─── RAW DATA

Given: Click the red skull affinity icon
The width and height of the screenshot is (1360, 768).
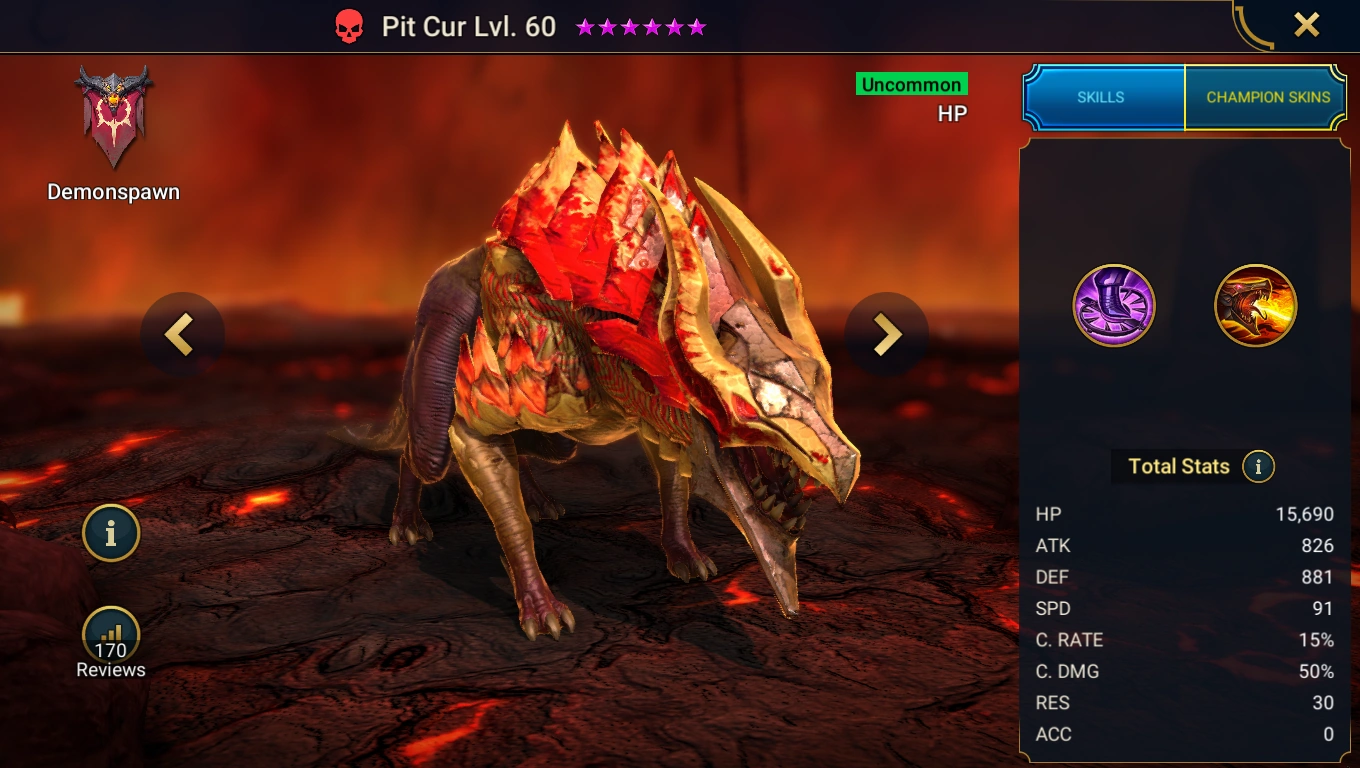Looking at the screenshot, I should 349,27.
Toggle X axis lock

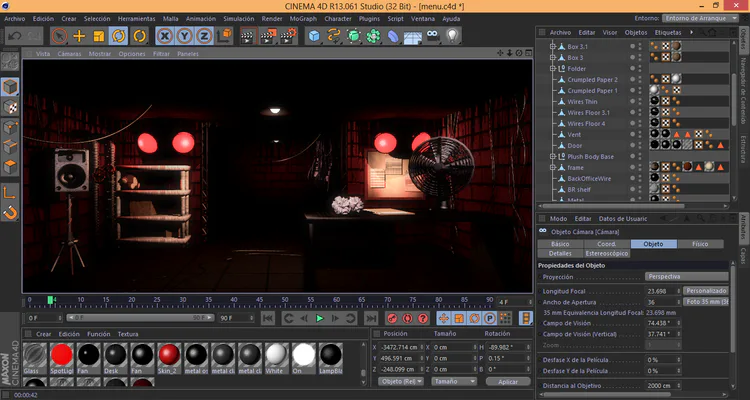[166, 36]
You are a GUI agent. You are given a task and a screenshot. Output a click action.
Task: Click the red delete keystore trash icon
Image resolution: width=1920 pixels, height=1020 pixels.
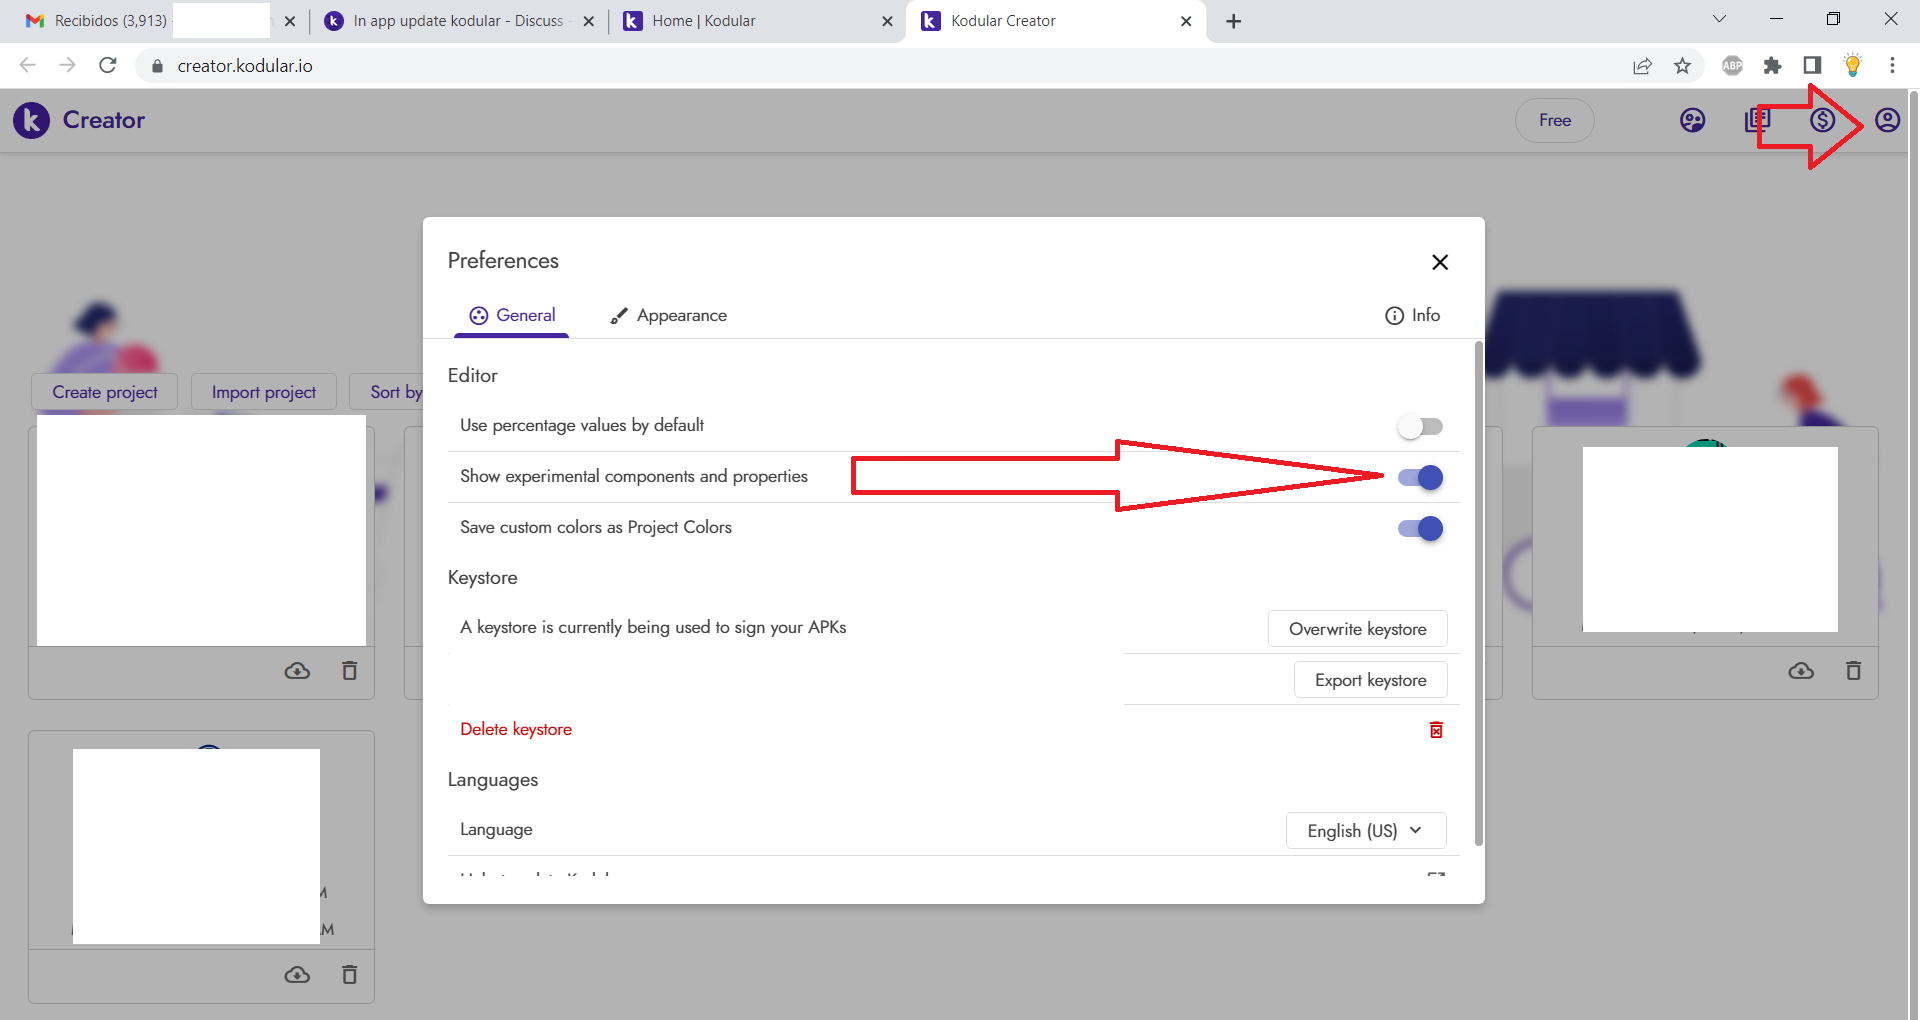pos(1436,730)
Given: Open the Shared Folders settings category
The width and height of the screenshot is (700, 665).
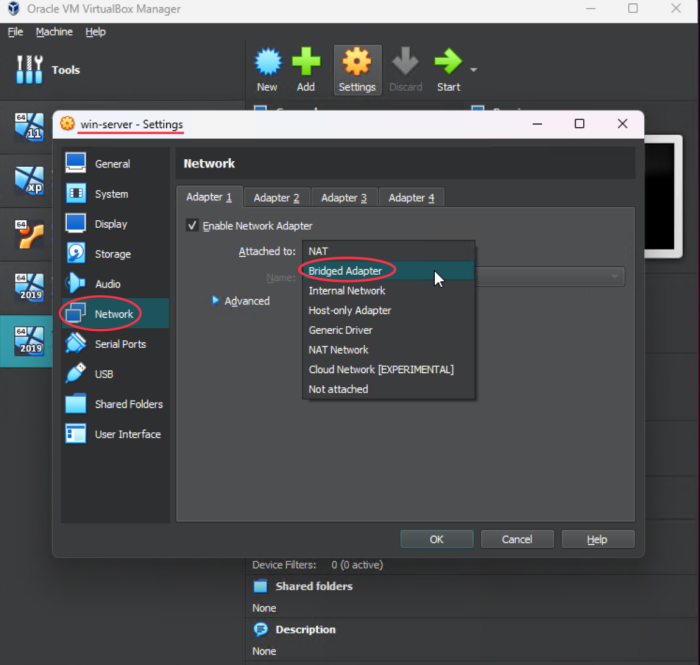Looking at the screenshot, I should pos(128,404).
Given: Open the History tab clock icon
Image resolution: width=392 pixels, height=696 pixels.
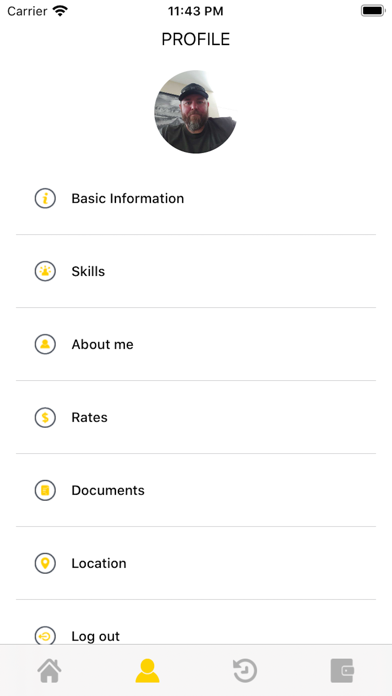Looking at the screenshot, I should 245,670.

──────

▸ **TASK DIRECTIONS**
Do not copy pictures. Restate exactly the lines from the one containing "The width and height of the screenshot is (700, 665)." through the last line of the records.

▸ **REPLY**
The width and height of the screenshot is (700, 665).
Looking at the screenshot, I should pos(128,404).
Given: Open the History tab clock icon
Image resolution: width=392 pixels, height=696 pixels.
Looking at the screenshot, I should 245,670.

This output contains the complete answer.